(Entries from a dataset)
-------
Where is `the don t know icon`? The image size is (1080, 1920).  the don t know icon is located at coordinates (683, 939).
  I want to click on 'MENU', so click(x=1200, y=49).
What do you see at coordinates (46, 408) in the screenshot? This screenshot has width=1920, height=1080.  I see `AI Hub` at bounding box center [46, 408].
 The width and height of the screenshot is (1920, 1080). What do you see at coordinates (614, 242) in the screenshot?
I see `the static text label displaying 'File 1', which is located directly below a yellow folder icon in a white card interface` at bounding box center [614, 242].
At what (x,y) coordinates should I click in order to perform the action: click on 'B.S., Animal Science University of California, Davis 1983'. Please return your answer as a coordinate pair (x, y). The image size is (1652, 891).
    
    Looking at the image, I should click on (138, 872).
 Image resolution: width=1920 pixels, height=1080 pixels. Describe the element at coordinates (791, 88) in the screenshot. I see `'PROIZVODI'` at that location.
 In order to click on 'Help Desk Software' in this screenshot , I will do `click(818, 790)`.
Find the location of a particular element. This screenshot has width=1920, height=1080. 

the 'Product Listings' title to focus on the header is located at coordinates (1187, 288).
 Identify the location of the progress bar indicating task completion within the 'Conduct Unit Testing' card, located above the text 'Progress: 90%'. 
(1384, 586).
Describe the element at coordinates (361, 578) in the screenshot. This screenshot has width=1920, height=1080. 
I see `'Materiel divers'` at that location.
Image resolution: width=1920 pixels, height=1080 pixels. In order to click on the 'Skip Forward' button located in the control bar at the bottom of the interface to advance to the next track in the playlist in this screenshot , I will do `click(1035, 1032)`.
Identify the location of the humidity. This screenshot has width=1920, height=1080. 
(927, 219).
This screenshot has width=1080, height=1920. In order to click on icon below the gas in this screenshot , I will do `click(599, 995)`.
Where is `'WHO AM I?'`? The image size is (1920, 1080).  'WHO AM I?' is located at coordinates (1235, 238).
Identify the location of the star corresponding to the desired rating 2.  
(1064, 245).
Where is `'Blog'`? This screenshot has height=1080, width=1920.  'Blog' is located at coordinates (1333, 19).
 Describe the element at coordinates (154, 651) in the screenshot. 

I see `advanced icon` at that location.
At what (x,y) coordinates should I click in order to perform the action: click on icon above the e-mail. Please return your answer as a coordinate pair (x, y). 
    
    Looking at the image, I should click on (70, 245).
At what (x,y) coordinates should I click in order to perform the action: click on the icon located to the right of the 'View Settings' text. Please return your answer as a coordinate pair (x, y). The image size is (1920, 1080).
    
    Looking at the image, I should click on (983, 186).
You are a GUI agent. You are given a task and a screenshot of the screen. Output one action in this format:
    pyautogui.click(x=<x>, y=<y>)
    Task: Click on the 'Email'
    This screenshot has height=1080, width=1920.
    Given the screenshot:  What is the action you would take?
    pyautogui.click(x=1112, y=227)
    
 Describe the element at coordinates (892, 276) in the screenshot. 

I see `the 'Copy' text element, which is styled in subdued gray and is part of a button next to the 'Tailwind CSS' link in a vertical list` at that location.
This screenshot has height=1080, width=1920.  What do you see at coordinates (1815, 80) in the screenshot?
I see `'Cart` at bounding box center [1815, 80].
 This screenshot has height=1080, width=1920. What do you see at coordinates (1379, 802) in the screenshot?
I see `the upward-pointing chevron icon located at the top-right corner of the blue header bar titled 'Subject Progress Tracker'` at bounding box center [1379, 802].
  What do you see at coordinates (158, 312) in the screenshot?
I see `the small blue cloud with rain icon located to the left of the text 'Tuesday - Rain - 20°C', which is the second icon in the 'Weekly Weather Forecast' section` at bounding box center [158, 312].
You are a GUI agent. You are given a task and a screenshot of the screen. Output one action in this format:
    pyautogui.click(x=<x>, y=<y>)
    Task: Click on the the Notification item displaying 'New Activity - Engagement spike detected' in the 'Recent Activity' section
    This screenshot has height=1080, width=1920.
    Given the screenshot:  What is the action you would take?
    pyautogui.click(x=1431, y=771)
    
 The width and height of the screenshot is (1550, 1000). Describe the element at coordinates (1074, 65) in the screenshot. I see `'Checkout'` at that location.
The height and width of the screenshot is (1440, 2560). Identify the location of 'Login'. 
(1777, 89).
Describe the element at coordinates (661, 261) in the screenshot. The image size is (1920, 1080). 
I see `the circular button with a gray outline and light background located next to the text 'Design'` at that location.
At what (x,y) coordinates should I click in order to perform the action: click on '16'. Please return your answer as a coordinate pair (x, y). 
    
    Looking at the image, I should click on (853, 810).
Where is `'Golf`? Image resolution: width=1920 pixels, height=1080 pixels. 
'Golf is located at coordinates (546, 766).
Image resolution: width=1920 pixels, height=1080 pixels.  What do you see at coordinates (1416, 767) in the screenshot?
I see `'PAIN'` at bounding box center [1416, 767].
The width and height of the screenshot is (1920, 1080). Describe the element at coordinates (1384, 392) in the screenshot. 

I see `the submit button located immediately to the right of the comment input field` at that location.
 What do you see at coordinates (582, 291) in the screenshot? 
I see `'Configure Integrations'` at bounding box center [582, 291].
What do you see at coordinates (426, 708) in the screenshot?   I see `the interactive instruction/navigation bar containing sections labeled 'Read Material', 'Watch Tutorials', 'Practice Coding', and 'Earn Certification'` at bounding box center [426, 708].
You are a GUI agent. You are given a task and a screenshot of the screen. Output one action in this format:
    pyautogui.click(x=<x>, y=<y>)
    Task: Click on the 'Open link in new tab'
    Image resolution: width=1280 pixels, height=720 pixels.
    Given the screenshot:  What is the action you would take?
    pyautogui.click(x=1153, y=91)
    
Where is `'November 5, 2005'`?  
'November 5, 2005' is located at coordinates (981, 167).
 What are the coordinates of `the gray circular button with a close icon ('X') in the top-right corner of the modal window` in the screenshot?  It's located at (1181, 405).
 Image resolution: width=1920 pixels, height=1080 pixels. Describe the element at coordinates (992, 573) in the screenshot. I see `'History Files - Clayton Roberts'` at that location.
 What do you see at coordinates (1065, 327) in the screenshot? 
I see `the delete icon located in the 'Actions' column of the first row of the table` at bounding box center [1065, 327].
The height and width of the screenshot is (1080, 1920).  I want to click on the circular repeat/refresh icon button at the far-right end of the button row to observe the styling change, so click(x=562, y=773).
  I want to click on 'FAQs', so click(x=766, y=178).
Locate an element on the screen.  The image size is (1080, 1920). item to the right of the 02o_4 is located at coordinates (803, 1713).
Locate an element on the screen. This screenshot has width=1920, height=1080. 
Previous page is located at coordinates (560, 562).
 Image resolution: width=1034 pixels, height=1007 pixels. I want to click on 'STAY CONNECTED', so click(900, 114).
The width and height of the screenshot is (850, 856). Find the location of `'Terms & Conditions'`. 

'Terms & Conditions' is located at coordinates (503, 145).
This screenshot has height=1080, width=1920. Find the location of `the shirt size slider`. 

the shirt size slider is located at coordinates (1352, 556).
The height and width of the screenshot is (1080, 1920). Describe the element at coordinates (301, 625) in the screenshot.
-------
* **Work instructions**
Write out the entries again, switching every "Identify the location of" to "Point out the position of" and leaving all other text as it is.

* **Correct response**
Where is `the don t know icon`? The image size is (1080, 1920).  the don t know icon is located at coordinates (683, 939).
  I want to click on 'MENU', so click(x=1200, y=49).
What do you see at coordinates (46, 408) in the screenshot? This screenshot has width=1920, height=1080.  I see `AI Hub` at bounding box center [46, 408].
 The width and height of the screenshot is (1920, 1080). What do you see at coordinates (614, 242) in the screenshot?
I see `the static text label displaying 'File 1', which is located directly below a yellow folder icon in a white card interface` at bounding box center [614, 242].
At what (x,y) coordinates should I click in order to perform the action: click on 'B.S., Animal Science University of California, Davis 1983'. Please return your answer as a coordinate pair (x, y). The image size is (1652, 891).
    
    Looking at the image, I should click on (138, 872).
 Image resolution: width=1920 pixels, height=1080 pixels. Describe the element at coordinates (791, 88) in the screenshot. I see `'PROIZVODI'` at that location.
 In order to click on 'Help Desk Software' in this screenshot , I will do `click(818, 790)`.
Find the location of a particular element. This screenshot has width=1920, height=1080. 

the 'Product Listings' title to focus on the header is located at coordinates (1187, 288).
 Point out the position of the progress bar indicating task completion within the 'Conduct Unit Testing' card, located above the text 'Progress: 90%'. 
(1384, 586).
Describe the element at coordinates (361, 578) in the screenshot. This screenshot has width=1920, height=1080. 
I see `'Materiel divers'` at that location.
Image resolution: width=1920 pixels, height=1080 pixels. In order to click on the 'Skip Forward' button located in the control bar at the bottom of the interface to advance to the next track in the playlist in this screenshot , I will do `click(1035, 1032)`.
Point out the position of the humidity. This screenshot has width=1920, height=1080. 
(927, 219).
This screenshot has width=1080, height=1920. In order to click on icon below the gas in this screenshot , I will do `click(599, 995)`.
Where is `'WHO AM I?'`? The image size is (1920, 1080).  'WHO AM I?' is located at coordinates (1235, 238).
Point out the position of the star corresponding to the desired rating 2.  
(1064, 245).
Where is `'Blog'`? This screenshot has height=1080, width=1920.  'Blog' is located at coordinates (1333, 19).
 Describe the element at coordinates (154, 651) in the screenshot. 

I see `advanced icon` at that location.
At what (x,y) coordinates should I click in order to perform the action: click on icon above the e-mail. Please return your answer as a coordinate pair (x, y). 
    
    Looking at the image, I should click on (70, 245).
At what (x,y) coordinates should I click in order to perform the action: click on the icon located to the right of the 'View Settings' text. Please return your answer as a coordinate pair (x, y). The image size is (1920, 1080).
    
    Looking at the image, I should click on (983, 186).
You are a GUI agent. You are given a task and a screenshot of the screen. Output one action in this format:
    pyautogui.click(x=<x>, y=<y>)
    Task: Click on the 'Email'
    This screenshot has height=1080, width=1920.
    Given the screenshot:  What is the action you would take?
    pyautogui.click(x=1112, y=227)
    
 Describe the element at coordinates (892, 276) in the screenshot. 

I see `the 'Copy' text element, which is styled in subdued gray and is part of a button next to the 'Tailwind CSS' link in a vertical list` at that location.
This screenshot has height=1080, width=1920.  What do you see at coordinates (1815, 80) in the screenshot?
I see `'Cart` at bounding box center [1815, 80].
 This screenshot has height=1080, width=1920. What do you see at coordinates (1379, 802) in the screenshot?
I see `the upward-pointing chevron icon located at the top-right corner of the blue header bar titled 'Subject Progress Tracker'` at bounding box center [1379, 802].
  What do you see at coordinates (158, 312) in the screenshot?
I see `the small blue cloud with rain icon located to the left of the text 'Tuesday - Rain - 20°C', which is the second icon in the 'Weekly Weather Forecast' section` at bounding box center [158, 312].
You are a GUI agent. You are given a task and a screenshot of the screen. Output one action in this format:
    pyautogui.click(x=<x>, y=<y>)
    Task: Click on the the Notification item displaying 'New Activity - Engagement spike detected' in the 'Recent Activity' section
    This screenshot has height=1080, width=1920.
    Given the screenshot:  What is the action you would take?
    pyautogui.click(x=1431, y=771)
    
 The width and height of the screenshot is (1550, 1000). Describe the element at coordinates (1074, 65) in the screenshot. I see `'Checkout'` at that location.
The height and width of the screenshot is (1440, 2560). Point out the position of 'Login'. 
(1777, 89).
Describe the element at coordinates (661, 261) in the screenshot. The image size is (1920, 1080). 
I see `the circular button with a gray outline and light background located next to the text 'Design'` at that location.
At what (x,y) coordinates should I click in order to perform the action: click on '16'. Please return your answer as a coordinate pair (x, y). 
    
    Looking at the image, I should click on (853, 810).
Where is `'Golf`? Image resolution: width=1920 pixels, height=1080 pixels. 
'Golf is located at coordinates (546, 766).
Image resolution: width=1920 pixels, height=1080 pixels.  What do you see at coordinates (1416, 767) in the screenshot?
I see `'PAIN'` at bounding box center [1416, 767].
The width and height of the screenshot is (1920, 1080). Describe the element at coordinates (1384, 392) in the screenshot. 

I see `the submit button located immediately to the right of the comment input field` at that location.
 What do you see at coordinates (582, 291) in the screenshot? 
I see `'Configure Integrations'` at bounding box center [582, 291].
What do you see at coordinates (426, 708) in the screenshot?   I see `the interactive instruction/navigation bar containing sections labeled 'Read Material', 'Watch Tutorials', 'Practice Coding', and 'Earn Certification'` at bounding box center [426, 708].
You are a GUI agent. You are given a task and a screenshot of the screen. Output one action in this format:
    pyautogui.click(x=<x>, y=<y>)
    Task: Click on the 'Open link in new tab'
    Image resolution: width=1280 pixels, height=720 pixels.
    Given the screenshot:  What is the action you would take?
    pyautogui.click(x=1153, y=91)
    
Where is `'November 5, 2005'`?  
'November 5, 2005' is located at coordinates (981, 167).
 What are the coordinates of `the gray circular button with a close icon ('X') in the top-right corner of the modal window` in the screenshot?  It's located at (1181, 405).
 Image resolution: width=1920 pixels, height=1080 pixels. Describe the element at coordinates (992, 573) in the screenshot. I see `'History Files - Clayton Roberts'` at that location.
 What do you see at coordinates (1065, 327) in the screenshot? 
I see `the delete icon located in the 'Actions' column of the first row of the table` at bounding box center [1065, 327].
The height and width of the screenshot is (1080, 1920).  I want to click on the circular repeat/refresh icon button at the far-right end of the button row to observe the styling change, so click(x=562, y=773).
  I want to click on 'FAQs', so click(x=766, y=178).
Locate an element on the screen.  The image size is (1080, 1920). item to the right of the 02o_4 is located at coordinates (803, 1713).
Locate an element on the screen. This screenshot has width=1920, height=1080. 
Previous page is located at coordinates (560, 562).
 Image resolution: width=1034 pixels, height=1007 pixels. I want to click on 'STAY CONNECTED', so click(900, 114).
The width and height of the screenshot is (850, 856). Find the location of `'Terms & Conditions'`. 

'Terms & Conditions' is located at coordinates (503, 145).
This screenshot has height=1080, width=1920. Find the location of `the shirt size slider`. 

the shirt size slider is located at coordinates (1352, 556).
The height and width of the screenshot is (1080, 1920). Describe the element at coordinates (301, 625) in the screenshot.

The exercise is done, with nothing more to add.